EMBED_MODEL = "nomic-embed-text"

def _normalize_rows(mat: np.ndarray) -> np.ndarray:
    """L2-normalize each row so dot product == cosine similarity."""
    norms = np.linalg.norm(mat, axis=1, keepdims=True) + 1e-12
    return mat / norms

def _embed_texts(texts, model=EMBED_MODEL) -> np.ndarray:
    vecs = []
    for t in texts:
        r = ollama.embeddings(model=model, prompt=t)
        vecs.append(r["embedding"])
    return np.asarray(vecs, dtype=np.float32)

# ---- Model & Corpus Index ----
embeddings = _embed_texts(sentences)
embeddings = _normalize_rows(embeddings)  # cosine = dot
embeddings = embeddings.astype(np.float32)  # smaller & faster

# ---- Search Function ----
def search(query, top_k=3):
    """
    Returns a list of (score, sentence, index) sorted by descending similarity.
    Uses Ollama embeddings; cosine similarity via dot product on normalized vectors.
    """
    q_emb = _embed_texts([query])[0].astype(np.float32)
    q_emb = q_emb / (np.linalg.norm(q_emb) + 1e-12)

    # cosine similarities via dot product (since normalized)
    sims = embeddings @ q_emb  # shape: (N,)

    # get top-k indices
    top_k = min(top_k, len(sentences))
    idxs = np.argpartition(-sims, range(top_k))[:top_k]
    idxs = idxs[np.argsort(-sims[idxs])]  # sort the top-k
    return [(float(sims[i]), sentences[i], int(i)) for i in idxs]

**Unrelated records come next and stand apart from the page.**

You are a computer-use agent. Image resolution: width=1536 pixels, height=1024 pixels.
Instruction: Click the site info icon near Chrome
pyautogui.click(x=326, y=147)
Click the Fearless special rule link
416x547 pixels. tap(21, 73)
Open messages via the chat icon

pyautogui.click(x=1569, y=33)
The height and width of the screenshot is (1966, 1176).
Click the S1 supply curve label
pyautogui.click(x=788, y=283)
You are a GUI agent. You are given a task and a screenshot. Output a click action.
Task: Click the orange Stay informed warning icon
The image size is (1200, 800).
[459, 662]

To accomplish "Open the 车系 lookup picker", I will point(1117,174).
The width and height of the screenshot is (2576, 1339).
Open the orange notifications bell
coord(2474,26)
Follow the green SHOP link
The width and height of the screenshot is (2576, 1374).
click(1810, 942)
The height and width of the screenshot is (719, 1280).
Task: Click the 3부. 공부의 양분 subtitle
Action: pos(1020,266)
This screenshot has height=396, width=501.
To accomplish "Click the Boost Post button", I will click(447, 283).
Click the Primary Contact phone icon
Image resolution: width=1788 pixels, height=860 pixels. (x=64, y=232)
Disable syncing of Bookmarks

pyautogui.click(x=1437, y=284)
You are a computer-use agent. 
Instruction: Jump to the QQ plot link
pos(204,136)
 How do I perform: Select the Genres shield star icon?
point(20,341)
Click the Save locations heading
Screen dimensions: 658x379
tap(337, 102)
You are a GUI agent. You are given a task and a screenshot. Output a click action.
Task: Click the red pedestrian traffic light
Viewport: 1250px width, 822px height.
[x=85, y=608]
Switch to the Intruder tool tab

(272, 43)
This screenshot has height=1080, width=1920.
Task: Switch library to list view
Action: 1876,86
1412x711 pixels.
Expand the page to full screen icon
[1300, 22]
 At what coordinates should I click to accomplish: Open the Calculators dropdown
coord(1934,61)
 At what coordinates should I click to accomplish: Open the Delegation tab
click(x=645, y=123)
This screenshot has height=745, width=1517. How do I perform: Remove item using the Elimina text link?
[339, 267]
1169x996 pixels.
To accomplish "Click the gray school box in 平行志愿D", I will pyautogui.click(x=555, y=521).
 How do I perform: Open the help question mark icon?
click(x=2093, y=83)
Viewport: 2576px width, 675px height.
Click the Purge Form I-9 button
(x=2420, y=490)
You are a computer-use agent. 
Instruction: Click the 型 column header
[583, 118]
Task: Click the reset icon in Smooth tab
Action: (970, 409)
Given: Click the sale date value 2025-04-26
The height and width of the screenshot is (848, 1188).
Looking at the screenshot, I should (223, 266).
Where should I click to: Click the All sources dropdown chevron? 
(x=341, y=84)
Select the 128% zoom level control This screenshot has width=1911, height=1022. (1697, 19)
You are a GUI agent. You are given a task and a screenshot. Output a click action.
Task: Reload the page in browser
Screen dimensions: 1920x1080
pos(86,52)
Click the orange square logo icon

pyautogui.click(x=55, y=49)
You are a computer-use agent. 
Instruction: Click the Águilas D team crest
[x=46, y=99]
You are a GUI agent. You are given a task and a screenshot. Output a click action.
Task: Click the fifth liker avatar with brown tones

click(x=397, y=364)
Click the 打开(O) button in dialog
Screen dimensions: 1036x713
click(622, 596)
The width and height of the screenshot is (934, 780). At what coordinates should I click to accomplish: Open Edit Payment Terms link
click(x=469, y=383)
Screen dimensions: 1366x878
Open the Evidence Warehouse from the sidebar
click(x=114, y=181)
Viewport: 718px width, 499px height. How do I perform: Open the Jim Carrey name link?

# ---- Pretty Printer ----
def show_results(query, top_k=3, min_score=0.3):
    results = search(query, top_k=top_k)
    print(f"\nQuery: {query!r}")
    kept = 0
    for rank, (score, text, i) in enumerate(results, 1):
        if score >= min_score:
            kept += 1
            print(f"{rank:>2}. {score:.3f}  →  {text}  [#{i}]")
    if kept == 0:
        print(f"(no results ≥ {min_score})")

# ---- Examples ----
show_results("I enjoy fruits", top_k=2, min_score=0.3)
show_results("royal authority", top_k=2, min_score=0.3)

Expected Output:

Query: 'I enjoy fruits'
 1. 0.729  →  I love eating apples  [#0]
 2. 0.688  →  Oranges are my favorite  [#1]

Query: 'royal authority'
 1. 0.664  →  The king rules the kingdom  [#2]

How Embeddings Help LLMs Respond

When you ask GPT something like:

“Tell me about Indian vegetarian recipes,”

Here’s what happens behind the scenes:

  1. Your query → Converted into a vector embedding.
  2. The LLM compares your vector with stored document embeddings.
  3. It retrieves the most relevant content.
  4. GPT then generates a response using that content + its knowledge.

This process is called Semantic Search—the AI finds meaning, not just exact words.

Visualizing It Simply

Imagine a map 🗺️:

  • Each dot on the map = one sentence/document.
  • Dots closer together → similar meaning.
  • GPT finds the cluster closest to your question and uses that information to reply.

Without embeddings, GPT would have to search through raw text every time, making responses slower and less accurate.

Key Takeaways

  • Embeddings convert words/sentences into vectors → numbers that represent meaning.
  • They allow LLMs to find related information quickly.
  • They make GPTs smarter at understanding context and intent.
  • Without embeddings, GPTs would be less efficient and less accurate.